For “smart cities”, the Hitachi has also chalked out a unique technology which would enable face recognition. According to Venugopal, it is through this technological solution that feeds will be collected after recognizing good emotions on a face from a bad one. Under the solution, nervousness, anger and agitation are few of the emotions which will be highlighted and potential risk based on one’s behavioural pattern will be judged. Along with the face recognition solution, the Hitachi has also come up with a live-items search technique which identifies and detects hazardous metals and material. “We plan to support the Indian Government through connected intelligence for public safety,” says the GM.
CITIES ARE SAFER WHEN DATA CREATES VISIBILITY
In “smart cities”, real-time data will be connected and used to take smarter action which will play a key role in improving public safety and making the cities smarter. However, “public safety is not the sole responsibility of the Government alone,” feels Venugopal. According to him, citizens and private and corporate stakeholders play an equivalent role in public safety. Therefore, the Hitachi has envisioned a City Data Exchange solution which aims to reduce the digital divide.
While the Hitachi’s CDE model is already functioning in the Copenhagen city of Denmark, the company is keen to optimise the same technology in Indian cities. Under the system, the company aims to create a centralised pool of data systems, including information collected through gram panchayats, blocks and district bodies. This will enable a free flow of data that can be leveraged by any resources. “ The Hitachi’s goal is to convert a city into a smart one and reduce the digital divide. These solutions will accelerate the ‘smart cities’ initiative,” says Venugopal.
WORKING WITH STATE GOVERNMENTS
At present, 24 State Governments across India are operating on the Hitachi technology for their various e-governance functions. The analytics of the Unique Identification Authority of India for the Aadhaar card system has been carried out on the Hitachi platform. “If we look at the Make in India, Digital India or Smart Cities projects, the Internet of Things is their biggest enabler,” says Venugopal.

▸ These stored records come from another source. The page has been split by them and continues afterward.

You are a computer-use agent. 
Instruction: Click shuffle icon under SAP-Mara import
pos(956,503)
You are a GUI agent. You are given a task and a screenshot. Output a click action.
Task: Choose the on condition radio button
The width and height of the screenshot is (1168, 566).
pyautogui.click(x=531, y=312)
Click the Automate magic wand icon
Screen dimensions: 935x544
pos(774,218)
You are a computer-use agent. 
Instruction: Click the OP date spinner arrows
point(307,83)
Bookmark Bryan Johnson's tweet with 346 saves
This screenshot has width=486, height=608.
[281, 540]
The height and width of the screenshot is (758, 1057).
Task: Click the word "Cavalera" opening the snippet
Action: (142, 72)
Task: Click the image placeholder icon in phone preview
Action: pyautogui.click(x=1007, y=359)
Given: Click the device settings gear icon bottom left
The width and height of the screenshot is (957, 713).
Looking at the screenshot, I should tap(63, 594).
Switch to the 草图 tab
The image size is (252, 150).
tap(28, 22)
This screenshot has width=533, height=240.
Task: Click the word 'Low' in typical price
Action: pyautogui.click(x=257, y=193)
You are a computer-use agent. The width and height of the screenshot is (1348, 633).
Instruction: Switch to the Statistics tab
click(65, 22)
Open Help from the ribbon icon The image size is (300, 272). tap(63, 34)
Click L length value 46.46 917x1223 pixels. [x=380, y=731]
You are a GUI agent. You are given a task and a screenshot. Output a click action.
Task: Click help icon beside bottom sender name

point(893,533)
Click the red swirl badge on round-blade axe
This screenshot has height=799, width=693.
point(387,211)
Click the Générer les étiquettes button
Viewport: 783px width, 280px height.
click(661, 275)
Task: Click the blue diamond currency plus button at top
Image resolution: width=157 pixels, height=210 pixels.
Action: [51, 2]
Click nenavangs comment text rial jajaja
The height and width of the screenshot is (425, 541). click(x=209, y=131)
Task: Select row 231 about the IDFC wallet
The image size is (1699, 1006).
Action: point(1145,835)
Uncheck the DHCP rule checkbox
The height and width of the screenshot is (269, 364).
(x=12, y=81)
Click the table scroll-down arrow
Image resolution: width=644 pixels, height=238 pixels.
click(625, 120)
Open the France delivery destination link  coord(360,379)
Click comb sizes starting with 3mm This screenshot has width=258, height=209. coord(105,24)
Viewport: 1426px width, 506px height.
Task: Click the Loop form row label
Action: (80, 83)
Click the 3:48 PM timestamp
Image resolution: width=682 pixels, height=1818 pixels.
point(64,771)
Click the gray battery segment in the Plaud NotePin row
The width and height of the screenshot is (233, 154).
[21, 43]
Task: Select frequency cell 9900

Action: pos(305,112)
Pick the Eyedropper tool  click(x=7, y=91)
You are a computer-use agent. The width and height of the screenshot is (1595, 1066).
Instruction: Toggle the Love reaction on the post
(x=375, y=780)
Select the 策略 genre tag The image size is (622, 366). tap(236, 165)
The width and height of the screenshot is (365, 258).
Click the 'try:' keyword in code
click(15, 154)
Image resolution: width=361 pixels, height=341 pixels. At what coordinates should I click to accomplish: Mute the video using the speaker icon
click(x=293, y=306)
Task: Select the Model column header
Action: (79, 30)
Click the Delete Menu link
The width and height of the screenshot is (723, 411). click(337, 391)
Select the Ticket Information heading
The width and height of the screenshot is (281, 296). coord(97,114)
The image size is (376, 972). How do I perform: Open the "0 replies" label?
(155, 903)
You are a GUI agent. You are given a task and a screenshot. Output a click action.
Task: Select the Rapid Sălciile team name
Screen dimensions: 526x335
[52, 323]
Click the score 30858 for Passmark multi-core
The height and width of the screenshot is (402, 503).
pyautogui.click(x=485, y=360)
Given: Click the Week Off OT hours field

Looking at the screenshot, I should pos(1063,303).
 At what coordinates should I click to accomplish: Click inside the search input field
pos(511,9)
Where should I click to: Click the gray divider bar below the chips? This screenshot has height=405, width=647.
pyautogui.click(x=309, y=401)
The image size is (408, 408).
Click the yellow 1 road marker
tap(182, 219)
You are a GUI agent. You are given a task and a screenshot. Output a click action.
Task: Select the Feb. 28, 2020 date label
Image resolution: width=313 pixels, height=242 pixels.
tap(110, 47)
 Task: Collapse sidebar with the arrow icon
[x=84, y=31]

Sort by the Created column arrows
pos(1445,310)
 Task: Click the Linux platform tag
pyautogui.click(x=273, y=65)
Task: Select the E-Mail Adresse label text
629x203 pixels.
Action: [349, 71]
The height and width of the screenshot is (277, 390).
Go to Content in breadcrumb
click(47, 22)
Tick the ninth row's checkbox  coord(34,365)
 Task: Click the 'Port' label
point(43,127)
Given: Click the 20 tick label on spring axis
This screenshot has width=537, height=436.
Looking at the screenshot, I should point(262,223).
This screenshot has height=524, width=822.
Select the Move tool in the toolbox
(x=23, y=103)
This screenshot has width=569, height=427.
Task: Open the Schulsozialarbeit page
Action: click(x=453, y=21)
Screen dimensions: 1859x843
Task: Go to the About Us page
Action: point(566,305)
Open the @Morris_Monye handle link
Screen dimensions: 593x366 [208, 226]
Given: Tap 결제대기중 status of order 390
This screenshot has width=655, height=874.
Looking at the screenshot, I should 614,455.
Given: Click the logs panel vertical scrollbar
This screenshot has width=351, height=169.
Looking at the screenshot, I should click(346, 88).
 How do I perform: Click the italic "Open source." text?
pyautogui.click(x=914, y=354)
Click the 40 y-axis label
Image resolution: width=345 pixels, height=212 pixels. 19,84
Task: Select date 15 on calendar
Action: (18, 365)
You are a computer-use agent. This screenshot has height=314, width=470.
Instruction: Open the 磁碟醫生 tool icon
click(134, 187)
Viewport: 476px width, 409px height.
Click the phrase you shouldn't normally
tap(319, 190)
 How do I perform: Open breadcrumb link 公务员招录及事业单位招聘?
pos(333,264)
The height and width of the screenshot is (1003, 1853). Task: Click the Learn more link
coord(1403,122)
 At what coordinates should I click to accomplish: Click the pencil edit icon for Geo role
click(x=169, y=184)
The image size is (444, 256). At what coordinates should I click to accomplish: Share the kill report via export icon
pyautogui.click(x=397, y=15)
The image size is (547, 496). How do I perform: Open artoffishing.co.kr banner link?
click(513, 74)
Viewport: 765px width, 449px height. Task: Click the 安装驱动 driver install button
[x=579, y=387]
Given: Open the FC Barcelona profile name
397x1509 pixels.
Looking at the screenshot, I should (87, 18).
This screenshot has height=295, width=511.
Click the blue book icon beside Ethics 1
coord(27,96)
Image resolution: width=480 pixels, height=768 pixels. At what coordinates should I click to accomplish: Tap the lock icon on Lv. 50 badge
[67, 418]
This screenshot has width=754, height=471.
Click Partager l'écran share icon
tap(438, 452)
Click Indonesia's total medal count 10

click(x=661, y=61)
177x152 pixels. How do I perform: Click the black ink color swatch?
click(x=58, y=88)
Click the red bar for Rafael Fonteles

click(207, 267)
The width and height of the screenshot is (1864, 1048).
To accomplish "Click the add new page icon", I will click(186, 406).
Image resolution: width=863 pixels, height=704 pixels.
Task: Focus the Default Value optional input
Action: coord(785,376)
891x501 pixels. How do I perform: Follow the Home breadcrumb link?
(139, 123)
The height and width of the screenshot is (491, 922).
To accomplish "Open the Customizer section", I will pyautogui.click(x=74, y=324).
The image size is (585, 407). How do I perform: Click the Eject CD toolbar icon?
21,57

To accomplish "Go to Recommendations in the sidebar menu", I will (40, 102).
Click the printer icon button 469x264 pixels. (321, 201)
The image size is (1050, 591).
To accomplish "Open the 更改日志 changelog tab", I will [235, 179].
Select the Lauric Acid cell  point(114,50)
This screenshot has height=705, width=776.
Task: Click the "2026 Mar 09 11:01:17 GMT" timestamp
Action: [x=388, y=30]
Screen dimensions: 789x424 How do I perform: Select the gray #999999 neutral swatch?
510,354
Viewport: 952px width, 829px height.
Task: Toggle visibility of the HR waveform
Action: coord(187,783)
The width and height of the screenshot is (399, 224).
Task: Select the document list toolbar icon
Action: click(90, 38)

While the company boasts of the participative governance mechanism of myGov initiative which is built on the HDS IT platform, the Employees' Provident Fund Organisation’s application is also successfully working on the Hitachi IT platform which is enabling registered users to access their Provident Fund statements and conduct transactions on their mobile devices. “One large project that we are very proud of is out of 33 State data centres that are available in India. Twentyeight of them are of the Hitachi IT which provides business continuity services for all the State data centres,” says Venugopal.
Venugopal says that the world of tomorrow is depended on operational technologies and Information Technology will be a very small part of it. “Thus, it is imperative that the Indian Government should leverage this integration of technology,” he concludes.